#### Required action:
Gather all lines with "blue" from the records.

[Stored records]

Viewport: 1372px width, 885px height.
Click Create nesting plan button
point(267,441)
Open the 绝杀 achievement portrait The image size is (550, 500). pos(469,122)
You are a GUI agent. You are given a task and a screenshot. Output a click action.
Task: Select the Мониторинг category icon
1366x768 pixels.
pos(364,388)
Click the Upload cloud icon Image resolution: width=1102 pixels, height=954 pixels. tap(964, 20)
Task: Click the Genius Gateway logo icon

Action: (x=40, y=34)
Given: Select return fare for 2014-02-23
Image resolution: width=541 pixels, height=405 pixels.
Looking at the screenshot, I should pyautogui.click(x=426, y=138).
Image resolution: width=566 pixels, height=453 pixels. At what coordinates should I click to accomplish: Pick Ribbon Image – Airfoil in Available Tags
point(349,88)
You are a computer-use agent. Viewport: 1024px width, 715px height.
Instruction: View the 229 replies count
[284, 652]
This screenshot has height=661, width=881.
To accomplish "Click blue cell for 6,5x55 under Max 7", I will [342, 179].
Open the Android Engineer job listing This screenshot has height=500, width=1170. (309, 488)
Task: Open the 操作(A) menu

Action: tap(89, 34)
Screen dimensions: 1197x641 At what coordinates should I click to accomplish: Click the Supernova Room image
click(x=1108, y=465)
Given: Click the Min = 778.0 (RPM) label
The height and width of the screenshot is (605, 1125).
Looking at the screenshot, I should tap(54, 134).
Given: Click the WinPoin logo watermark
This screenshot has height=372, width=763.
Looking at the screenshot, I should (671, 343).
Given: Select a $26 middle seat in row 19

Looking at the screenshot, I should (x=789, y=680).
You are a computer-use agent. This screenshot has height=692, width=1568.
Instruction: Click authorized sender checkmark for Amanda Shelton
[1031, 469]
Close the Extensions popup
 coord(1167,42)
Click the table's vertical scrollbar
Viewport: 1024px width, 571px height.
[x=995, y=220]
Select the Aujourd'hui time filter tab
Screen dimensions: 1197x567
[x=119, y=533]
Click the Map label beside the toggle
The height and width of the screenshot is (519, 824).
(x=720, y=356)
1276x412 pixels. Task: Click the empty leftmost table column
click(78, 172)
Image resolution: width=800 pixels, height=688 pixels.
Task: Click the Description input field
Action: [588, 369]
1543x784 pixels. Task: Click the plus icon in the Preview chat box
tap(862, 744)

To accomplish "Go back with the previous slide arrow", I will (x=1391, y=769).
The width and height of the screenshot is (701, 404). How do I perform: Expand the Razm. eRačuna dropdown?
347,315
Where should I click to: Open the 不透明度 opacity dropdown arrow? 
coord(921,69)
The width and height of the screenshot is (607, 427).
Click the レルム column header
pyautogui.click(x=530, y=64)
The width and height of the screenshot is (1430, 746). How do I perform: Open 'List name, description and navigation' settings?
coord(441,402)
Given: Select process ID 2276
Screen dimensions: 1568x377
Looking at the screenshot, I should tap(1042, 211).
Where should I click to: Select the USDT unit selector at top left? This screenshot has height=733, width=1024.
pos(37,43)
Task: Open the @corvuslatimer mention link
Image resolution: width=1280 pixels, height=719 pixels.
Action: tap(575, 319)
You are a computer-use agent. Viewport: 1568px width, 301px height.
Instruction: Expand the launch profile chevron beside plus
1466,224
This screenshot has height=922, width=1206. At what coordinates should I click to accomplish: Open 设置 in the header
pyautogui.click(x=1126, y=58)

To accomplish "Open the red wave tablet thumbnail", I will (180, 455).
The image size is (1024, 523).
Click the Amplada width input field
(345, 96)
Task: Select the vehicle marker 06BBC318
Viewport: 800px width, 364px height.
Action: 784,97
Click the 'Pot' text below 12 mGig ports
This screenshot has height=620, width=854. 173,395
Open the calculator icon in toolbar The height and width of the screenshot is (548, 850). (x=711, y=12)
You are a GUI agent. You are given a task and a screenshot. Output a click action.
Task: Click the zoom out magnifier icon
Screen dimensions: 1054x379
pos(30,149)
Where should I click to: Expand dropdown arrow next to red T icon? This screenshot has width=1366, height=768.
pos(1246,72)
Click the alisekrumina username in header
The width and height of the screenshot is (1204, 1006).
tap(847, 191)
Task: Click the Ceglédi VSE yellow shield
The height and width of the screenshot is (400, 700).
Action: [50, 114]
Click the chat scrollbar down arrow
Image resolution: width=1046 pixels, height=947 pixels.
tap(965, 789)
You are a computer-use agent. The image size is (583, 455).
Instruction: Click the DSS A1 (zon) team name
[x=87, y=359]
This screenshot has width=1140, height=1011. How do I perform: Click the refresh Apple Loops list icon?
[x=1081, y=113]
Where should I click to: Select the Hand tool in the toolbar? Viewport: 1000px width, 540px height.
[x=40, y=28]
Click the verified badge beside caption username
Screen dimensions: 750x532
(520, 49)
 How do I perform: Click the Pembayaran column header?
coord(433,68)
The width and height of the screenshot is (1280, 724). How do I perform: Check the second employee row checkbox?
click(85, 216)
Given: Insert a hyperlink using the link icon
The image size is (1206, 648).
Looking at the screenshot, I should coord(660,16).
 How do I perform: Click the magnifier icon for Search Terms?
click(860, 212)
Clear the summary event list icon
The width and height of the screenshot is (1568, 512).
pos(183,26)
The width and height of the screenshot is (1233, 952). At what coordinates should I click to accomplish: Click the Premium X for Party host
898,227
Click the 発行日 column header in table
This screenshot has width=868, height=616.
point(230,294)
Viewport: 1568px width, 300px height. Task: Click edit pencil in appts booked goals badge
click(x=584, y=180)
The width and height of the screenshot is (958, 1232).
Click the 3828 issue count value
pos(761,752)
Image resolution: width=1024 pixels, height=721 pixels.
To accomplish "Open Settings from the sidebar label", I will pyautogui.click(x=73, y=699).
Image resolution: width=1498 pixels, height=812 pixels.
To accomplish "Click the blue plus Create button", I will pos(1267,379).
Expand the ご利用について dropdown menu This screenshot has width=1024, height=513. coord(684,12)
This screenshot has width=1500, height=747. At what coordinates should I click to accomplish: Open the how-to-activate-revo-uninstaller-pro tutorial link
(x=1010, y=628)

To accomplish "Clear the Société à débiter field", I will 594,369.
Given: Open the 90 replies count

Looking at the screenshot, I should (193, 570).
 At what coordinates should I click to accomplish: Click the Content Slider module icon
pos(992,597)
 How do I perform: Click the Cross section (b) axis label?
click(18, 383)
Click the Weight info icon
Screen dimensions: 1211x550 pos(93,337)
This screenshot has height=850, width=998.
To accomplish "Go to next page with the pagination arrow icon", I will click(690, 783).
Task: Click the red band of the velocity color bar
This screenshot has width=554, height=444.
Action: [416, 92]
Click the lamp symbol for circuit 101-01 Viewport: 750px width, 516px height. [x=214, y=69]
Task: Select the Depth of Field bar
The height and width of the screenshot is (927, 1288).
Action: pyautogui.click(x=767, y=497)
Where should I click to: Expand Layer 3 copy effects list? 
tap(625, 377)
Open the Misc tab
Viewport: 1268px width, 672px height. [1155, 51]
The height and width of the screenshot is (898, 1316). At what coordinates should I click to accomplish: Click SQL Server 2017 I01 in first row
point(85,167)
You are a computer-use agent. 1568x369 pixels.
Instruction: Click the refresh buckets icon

#### Response to the exercise:
To accomplish "Click blue cell for 6,5x55 under Max 7", I will [342, 179].
To accomplish "Click the blue plus Create button", I will pos(1267,379).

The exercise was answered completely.